Свет и тени русской жизни. Заметки художника

~ 3 ~
* * *

Под станции дилижансов отведены были особые дома, не казенные; они были хорошо убраны, а буфеты были уставлены разными яствами; подавался кипящий самовар, и богатые господа усаживались кругом стола, отмыкали свои красивые погребцы и доставали оттуда свои чашечки, чайники, заваривали чай, клали в чашки свой сахар и пили; если это была большая остановка, весело разговаривали. Да и нам приятно было погреться в большой теплой комнате.

А я закусывал еще дорогой, сидя на своем переднем открытом месте, из своей сумочки, где у меня были калачи домашнего печенья на яйцах; я прикусывал с ними очень маленькими кусочками наше сальце (украинское сало). На воздухе это было превкусно, но я старался не съесть много, чтобы хватило до Москвы.

Как хотелось выпить стакан чаю! Но он стоил страшно дорого – десять копеек за стакан! Неужели кто-нибудь будет пить? Всякий имел свой чай и сахар, и я не видал, чтобы нашлись кутилы. Этакие деньги! Вот дерут!

**СТРОКИ**:
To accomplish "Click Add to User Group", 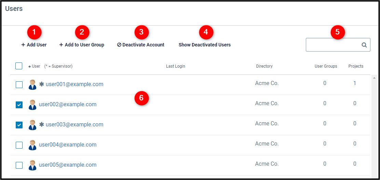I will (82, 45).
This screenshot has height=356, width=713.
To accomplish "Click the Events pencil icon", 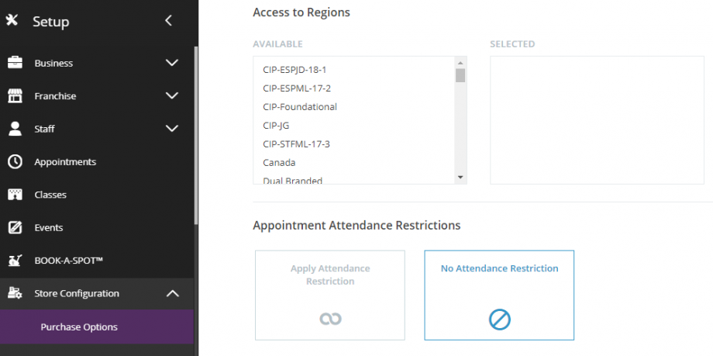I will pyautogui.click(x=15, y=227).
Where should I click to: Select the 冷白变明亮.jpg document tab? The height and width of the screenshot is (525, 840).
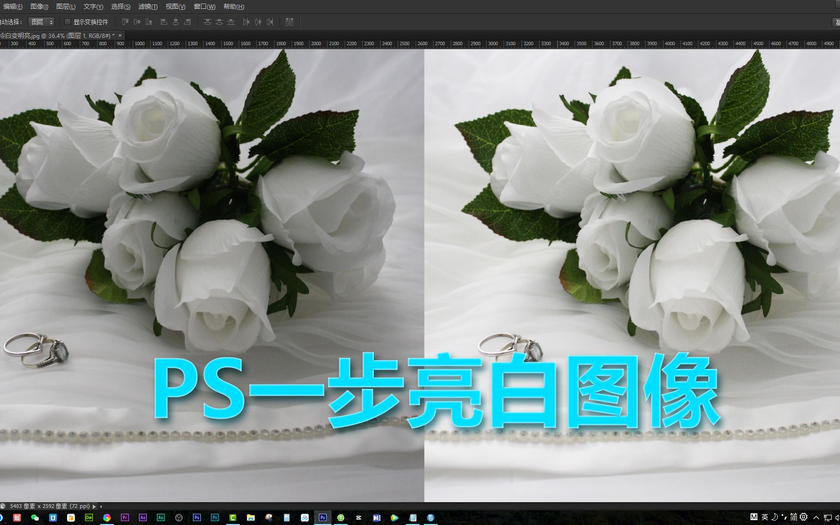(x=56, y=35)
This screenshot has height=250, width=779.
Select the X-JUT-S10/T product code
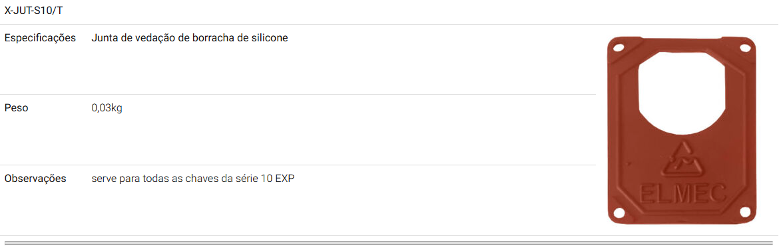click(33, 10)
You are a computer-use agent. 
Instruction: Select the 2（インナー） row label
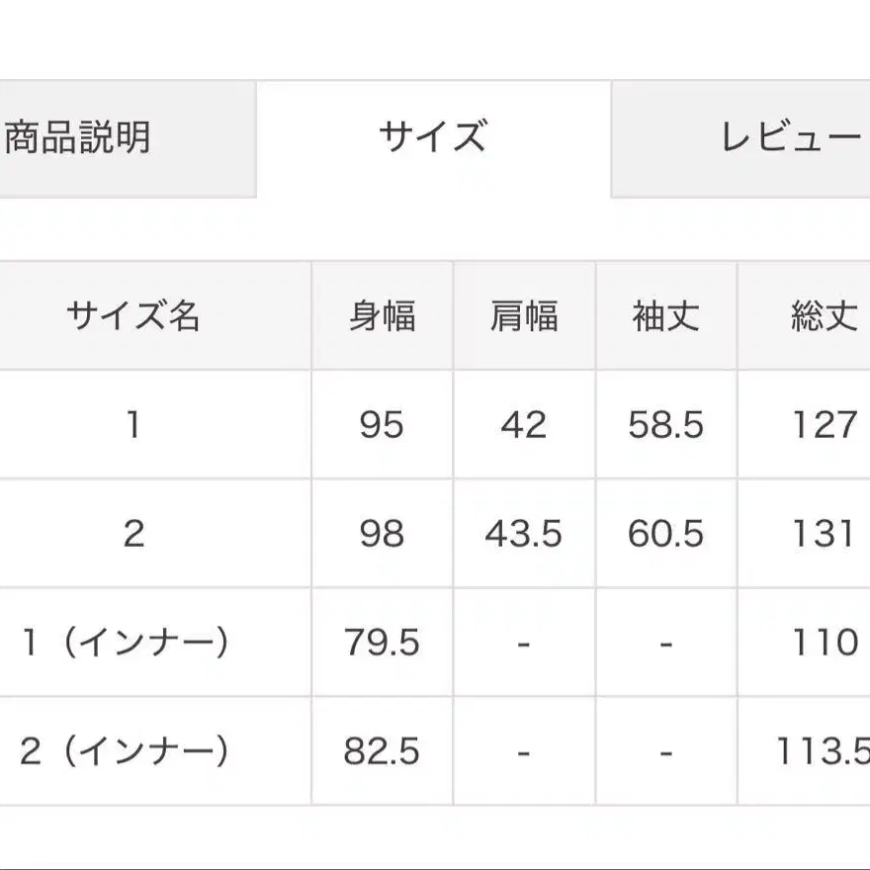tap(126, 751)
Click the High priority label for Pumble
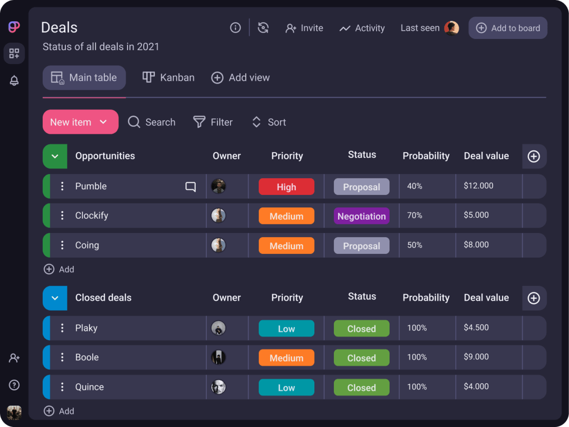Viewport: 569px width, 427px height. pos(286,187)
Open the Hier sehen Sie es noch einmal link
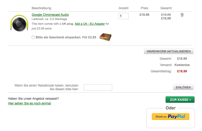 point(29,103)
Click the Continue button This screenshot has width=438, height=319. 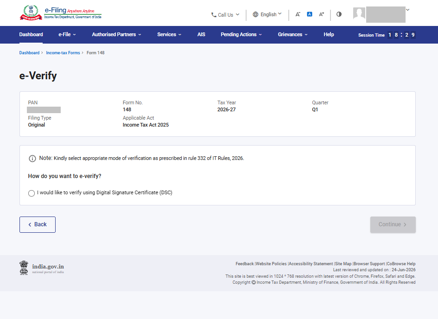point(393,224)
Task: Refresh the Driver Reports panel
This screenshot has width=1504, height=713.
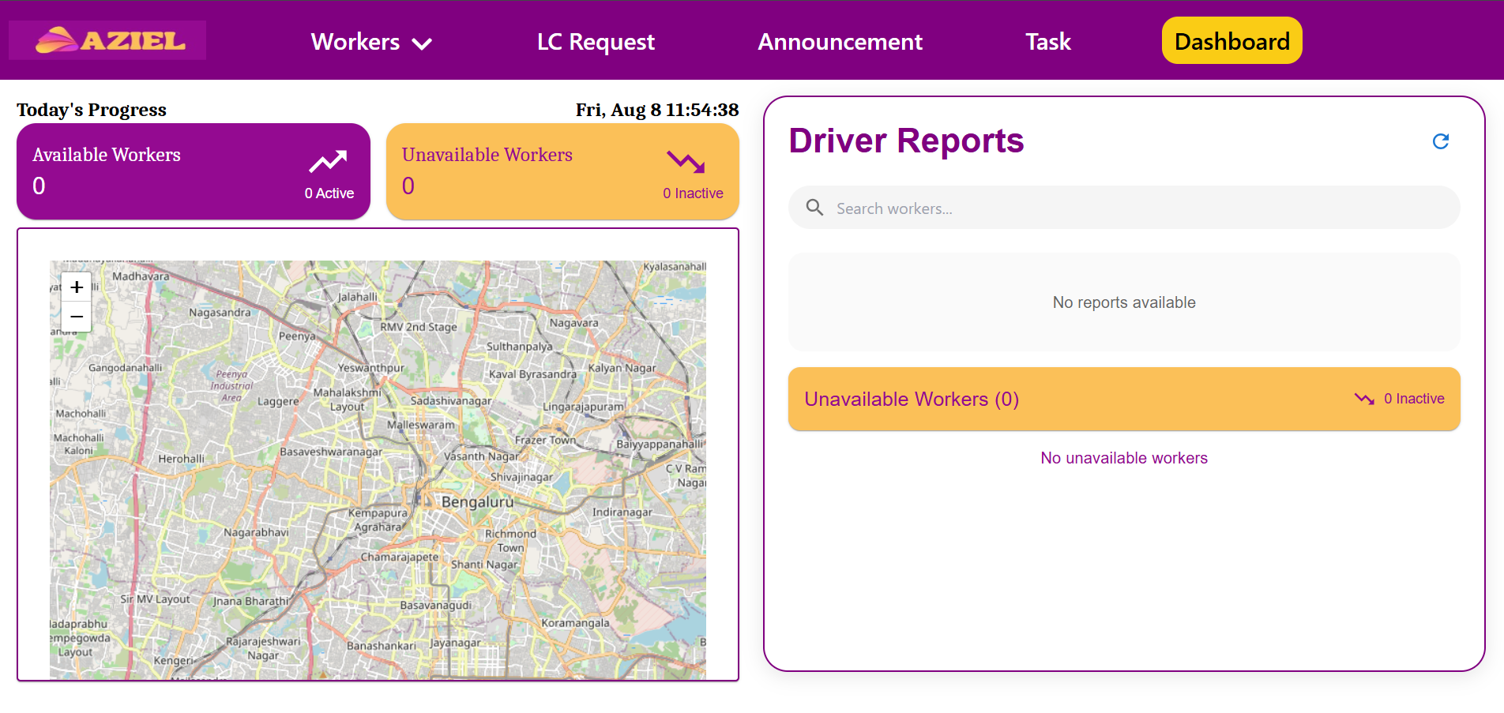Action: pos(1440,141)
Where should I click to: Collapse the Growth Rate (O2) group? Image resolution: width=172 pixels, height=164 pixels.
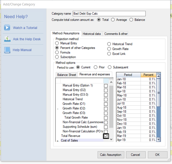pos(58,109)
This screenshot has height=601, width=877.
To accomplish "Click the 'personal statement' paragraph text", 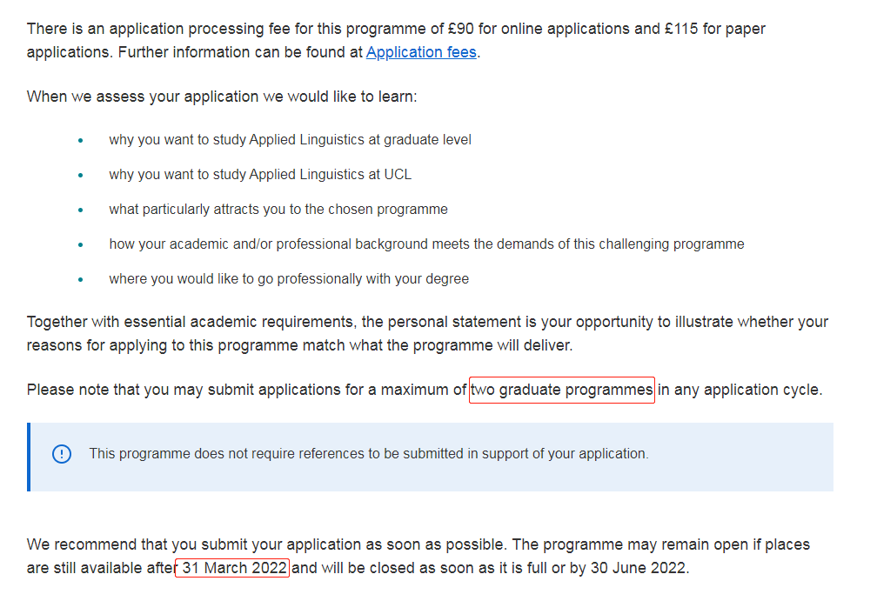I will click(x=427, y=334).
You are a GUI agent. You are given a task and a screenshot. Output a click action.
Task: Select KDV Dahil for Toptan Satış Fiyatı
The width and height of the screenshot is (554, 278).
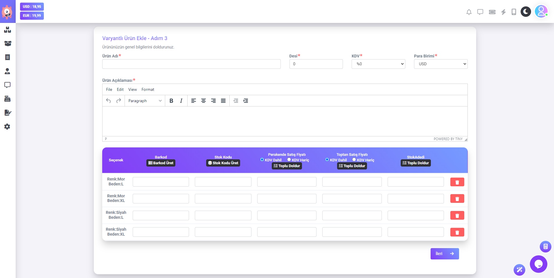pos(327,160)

**ЧТО ТРЕБУЕТСЯ**: Повторите слово в слово фрагмент текста о станциях дилижансов, который открывается словами «А я закусывал» и завершается словами «хватило до Москвы.».

**ОТВЕТ НА ЗАДАНИЕ**:
А я закусывал еще дорогой, сидя на своем переднем открытом месте, из своей сумочки, где у меня были калачи домашнего печенья на яйцах; я прикусывал с ними очень маленькими кусочками наше сальце (украинское сало). На воздухе это было превкусно, но я старался не съесть много, чтобы хватило до Москвы.